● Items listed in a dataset
══════════

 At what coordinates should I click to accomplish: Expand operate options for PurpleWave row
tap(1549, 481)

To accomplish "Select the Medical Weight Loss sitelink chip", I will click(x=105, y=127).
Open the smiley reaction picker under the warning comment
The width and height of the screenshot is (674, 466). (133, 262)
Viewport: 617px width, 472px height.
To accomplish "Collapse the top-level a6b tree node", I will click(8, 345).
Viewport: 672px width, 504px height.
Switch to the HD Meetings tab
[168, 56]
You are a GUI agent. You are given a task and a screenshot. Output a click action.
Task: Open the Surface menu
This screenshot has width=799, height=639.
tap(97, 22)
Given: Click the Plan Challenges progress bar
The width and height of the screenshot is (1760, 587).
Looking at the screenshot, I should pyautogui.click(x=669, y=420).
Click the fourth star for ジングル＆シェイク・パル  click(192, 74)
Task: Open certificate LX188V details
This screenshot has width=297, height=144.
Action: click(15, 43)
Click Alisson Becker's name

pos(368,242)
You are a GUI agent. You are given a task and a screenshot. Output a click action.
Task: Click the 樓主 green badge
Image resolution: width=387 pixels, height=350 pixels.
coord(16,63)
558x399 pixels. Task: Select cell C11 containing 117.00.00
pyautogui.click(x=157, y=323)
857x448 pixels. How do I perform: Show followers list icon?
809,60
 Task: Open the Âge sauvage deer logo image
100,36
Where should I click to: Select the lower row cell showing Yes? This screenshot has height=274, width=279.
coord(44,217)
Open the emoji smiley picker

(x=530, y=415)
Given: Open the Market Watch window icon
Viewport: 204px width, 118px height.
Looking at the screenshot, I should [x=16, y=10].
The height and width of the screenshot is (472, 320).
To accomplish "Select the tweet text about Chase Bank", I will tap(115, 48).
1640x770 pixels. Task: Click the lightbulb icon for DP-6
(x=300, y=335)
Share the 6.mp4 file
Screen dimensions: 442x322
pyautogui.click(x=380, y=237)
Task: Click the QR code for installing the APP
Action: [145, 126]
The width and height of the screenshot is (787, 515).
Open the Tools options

══════════

● Task statement
All lines in the entries above that include "will" should be found and copied.

● Response to the exercise
To accomplish "Select the Medical Weight Loss sitelink chip", I will click(x=105, y=127).
To accomplish "Collapse the top-level a6b tree node", I will click(8, 345).
To accomplish "Select the tweet text about Chase Bank", I will tap(115, 48).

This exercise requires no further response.